* [Set of tasks]:
1 > In the Fibonacci passage, reproduce word for word the stretch from "In concrete terms, the" through "and introduce further refinements.".
2 > Answer these questions using the Fibonacci passage:
(a) After whom is the sequence named?
(b) Which two natural phenomena does the passage name as things the sequence is used to model?
(c) In the Tower of Hanoi problem, what size of partial problem was reused to solve a problem of size n?
3 > Decide whether each statement agrees with the Fibonacci passage. Answer yes or no, and quote the deciding words.
(a) The definition sets F(2) equal to 2.
(b) Computing F(n) requires the values of both F(n − 1) and F(n − 2).
(c) The n-th Fibonacci number is obtained by calling Fibr(n).

* [Excerpt to read]:
● ● ● ●

Fibonacci Numbers : An Introduction

 

Fibonacci Numbers

Fibonacci numbers denote a sequence of numbers that go under the name of Italian mathematician Leonardo Fibonacci.1 More precisely, these numbers are known as Fibonacci sequence, and the numbers that belong to this are called Fibonacci numbers. The sequence actually has quite a simple definition, namely:

F(1) = 1,

F(2) = 1,

F(n) = F(n − 1) + F(n − 2) (for n > 2).

In concrete terms, the sequence can be enumerated as 1, 1, 2, 3, 5, 8, 13, 21, 34, 55, 89, . . .. The Fibonacci sequence F(n) is known to attract widespread interest for frequently appearing as a numerical model when we try to build models representing natural phenomena, such as the arrangement of seeds in sunflowers, the number of rabbit siblings, and others. Let us deepen our understanding of recursive calls using this sequence. At the same time, let us discover the limitations of recursive calls and introduce further refinements.

2.2.1 Computing Fibonacci Numbers F(n) Arising from

Recursive Calls

There is one particular aspect that must be considered carefully when working with recursive calls.We have seen that, in recursive calls, the algorithm capable of solving its own partial problem is reused. It is worth noting to what extent this “partial problem” is necessary. In the Tower of Hanoi problem, we reused the algorithm for solving the partial problem of size n − 1 to solve a problem of size n. Considering the definition of Fibonacci numbers F(n), the values of both F(n − 1) and F(n − 2) are required. From this fact, we learn that it does not suffice to show a clear solution for the small partial problem in n = 1, but the solutions for n = 1 and n = 2 are 1  also needed. If we construct the algorithm according to its definition while paying attention to this point, we obtain the algorithm below. Using this algorithm, the n-th Fibonacci number F(n) can be obtained by calling Fibr(n), which produces the returned value as its output.

● ● ● ●

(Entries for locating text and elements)
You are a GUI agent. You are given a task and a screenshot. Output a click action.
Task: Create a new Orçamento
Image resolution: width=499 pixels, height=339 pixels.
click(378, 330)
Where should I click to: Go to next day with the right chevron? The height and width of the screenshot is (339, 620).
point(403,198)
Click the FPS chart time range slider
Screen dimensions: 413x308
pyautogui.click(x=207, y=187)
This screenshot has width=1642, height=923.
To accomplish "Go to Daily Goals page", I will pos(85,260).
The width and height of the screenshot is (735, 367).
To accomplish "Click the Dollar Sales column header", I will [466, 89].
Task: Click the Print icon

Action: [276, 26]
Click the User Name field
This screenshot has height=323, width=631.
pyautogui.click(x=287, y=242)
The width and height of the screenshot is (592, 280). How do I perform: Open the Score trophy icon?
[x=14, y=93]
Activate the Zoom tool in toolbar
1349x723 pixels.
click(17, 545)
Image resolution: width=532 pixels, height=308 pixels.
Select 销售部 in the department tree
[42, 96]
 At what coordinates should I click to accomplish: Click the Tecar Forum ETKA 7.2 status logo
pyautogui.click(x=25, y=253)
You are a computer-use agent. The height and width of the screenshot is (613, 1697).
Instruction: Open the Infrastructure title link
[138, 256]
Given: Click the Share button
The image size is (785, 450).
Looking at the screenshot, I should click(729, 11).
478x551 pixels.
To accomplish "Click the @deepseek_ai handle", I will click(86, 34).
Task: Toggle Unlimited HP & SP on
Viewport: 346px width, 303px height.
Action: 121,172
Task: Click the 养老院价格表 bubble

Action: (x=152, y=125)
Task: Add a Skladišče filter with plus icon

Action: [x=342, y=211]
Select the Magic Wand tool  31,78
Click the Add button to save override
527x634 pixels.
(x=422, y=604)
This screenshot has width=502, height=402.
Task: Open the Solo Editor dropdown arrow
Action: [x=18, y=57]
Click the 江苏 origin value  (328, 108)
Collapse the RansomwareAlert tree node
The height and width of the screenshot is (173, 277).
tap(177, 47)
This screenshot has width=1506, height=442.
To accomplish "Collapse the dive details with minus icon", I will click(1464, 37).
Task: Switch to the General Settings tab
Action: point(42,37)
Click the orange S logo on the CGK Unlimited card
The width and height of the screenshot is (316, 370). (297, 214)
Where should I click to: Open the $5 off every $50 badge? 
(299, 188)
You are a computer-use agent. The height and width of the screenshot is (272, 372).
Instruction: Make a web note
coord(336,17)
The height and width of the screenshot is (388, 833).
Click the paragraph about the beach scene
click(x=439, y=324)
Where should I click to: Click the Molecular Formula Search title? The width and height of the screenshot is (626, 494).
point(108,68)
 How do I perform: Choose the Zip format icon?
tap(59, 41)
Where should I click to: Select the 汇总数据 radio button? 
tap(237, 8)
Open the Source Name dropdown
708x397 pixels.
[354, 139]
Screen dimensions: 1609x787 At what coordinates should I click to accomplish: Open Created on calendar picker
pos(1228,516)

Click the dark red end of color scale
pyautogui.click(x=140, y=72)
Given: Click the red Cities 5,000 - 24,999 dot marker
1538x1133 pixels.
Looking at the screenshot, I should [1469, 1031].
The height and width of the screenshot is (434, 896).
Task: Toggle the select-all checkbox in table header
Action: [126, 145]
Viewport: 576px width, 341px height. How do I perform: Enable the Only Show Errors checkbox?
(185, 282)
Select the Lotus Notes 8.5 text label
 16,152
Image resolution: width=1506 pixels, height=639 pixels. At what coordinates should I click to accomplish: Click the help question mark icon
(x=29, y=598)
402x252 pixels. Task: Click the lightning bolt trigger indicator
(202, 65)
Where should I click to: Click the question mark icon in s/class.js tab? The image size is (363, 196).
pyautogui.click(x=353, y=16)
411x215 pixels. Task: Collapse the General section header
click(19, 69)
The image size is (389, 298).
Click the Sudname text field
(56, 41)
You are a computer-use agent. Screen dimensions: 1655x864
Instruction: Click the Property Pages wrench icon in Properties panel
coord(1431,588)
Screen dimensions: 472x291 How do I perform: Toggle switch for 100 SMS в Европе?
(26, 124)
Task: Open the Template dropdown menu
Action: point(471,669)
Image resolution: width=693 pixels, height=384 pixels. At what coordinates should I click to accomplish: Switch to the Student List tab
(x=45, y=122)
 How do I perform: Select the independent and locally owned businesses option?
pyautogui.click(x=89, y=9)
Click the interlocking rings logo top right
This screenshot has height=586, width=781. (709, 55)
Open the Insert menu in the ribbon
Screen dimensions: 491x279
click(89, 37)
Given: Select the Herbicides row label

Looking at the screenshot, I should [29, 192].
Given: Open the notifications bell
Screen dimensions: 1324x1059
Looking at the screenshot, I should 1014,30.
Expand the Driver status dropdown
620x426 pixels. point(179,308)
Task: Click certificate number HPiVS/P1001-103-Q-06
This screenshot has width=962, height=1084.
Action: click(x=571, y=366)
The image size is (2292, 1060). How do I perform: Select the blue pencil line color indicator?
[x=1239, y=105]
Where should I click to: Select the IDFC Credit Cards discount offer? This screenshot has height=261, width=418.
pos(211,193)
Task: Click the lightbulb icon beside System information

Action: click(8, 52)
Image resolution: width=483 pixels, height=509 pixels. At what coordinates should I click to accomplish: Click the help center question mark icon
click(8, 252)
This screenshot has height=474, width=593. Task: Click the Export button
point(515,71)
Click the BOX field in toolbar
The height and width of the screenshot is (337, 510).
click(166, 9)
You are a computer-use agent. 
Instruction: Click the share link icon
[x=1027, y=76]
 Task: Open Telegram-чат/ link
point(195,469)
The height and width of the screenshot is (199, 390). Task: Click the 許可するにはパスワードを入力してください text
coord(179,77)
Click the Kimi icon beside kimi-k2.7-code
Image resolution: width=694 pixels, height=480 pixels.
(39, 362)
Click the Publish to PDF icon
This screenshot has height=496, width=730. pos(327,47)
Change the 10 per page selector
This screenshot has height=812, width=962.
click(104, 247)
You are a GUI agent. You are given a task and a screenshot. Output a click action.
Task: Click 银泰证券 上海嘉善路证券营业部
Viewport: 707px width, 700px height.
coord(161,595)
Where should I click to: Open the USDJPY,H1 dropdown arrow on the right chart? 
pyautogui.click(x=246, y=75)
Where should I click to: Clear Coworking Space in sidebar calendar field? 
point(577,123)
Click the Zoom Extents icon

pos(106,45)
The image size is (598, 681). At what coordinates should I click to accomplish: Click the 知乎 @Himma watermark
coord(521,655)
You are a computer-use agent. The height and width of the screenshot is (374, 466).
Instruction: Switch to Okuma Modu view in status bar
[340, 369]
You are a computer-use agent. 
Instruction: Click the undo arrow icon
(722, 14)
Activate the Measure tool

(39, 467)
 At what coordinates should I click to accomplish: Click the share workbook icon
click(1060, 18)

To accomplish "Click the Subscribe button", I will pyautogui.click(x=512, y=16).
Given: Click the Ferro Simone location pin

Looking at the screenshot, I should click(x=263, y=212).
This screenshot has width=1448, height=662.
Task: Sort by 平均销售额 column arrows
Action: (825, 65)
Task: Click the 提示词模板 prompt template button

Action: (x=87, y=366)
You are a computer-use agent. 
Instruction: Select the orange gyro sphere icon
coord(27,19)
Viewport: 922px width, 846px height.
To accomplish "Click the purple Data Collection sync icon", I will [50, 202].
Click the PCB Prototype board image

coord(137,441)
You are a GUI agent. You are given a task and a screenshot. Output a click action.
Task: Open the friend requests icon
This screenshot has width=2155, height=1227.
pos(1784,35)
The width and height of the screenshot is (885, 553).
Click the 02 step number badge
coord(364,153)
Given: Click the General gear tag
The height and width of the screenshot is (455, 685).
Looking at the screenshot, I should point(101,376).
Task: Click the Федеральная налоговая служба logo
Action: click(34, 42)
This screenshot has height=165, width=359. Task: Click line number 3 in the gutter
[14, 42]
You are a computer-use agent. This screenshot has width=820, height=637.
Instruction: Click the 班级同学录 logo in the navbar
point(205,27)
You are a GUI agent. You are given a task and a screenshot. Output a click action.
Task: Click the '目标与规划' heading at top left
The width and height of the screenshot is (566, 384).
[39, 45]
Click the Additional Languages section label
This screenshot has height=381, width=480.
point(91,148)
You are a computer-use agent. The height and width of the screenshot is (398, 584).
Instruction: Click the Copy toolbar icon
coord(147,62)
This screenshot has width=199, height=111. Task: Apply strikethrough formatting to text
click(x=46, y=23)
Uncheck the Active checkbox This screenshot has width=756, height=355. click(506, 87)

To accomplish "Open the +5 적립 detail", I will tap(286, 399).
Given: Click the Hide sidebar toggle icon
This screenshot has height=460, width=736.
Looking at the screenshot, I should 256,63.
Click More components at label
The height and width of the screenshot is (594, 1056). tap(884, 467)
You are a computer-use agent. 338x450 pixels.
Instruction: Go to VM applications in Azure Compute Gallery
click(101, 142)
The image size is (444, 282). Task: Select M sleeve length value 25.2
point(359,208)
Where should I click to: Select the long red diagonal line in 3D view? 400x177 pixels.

● ● ● ●

* [The replies]:
1 >
In concrete terms, the sequence can be enumerated as 1, 1, 2, 3, 5, 8, 13, 21, 34, 55, 89, . . .. The Fibonacci sequence F(n) is known to attract widespread interest for frequently appearing as a numerical model when we try to build models representing natural phenomena, such as the arrangement of seeds in sunflowers, the number of rabbit siblings, and others. Let us deepen our understanding of recursive calls using this sequence. At the same time, let us discover the limitations of recursive calls and introduce further refinements.

2 >
(a) The Italian mathematician Leonardo Fibonacci.
(b) The arrangement of seeds in sunflowers and the number of rabbit siblings.
(c) A partial problem of size n − 1.

3 >
(a) No: "F(2) = 1,"
(b) Yes: "the values of both F(n − 1) and F(n − 2) are required."
(c) Yes: "the n-th Fibonacci number F(n) can be obtained by calling Fibr(n)"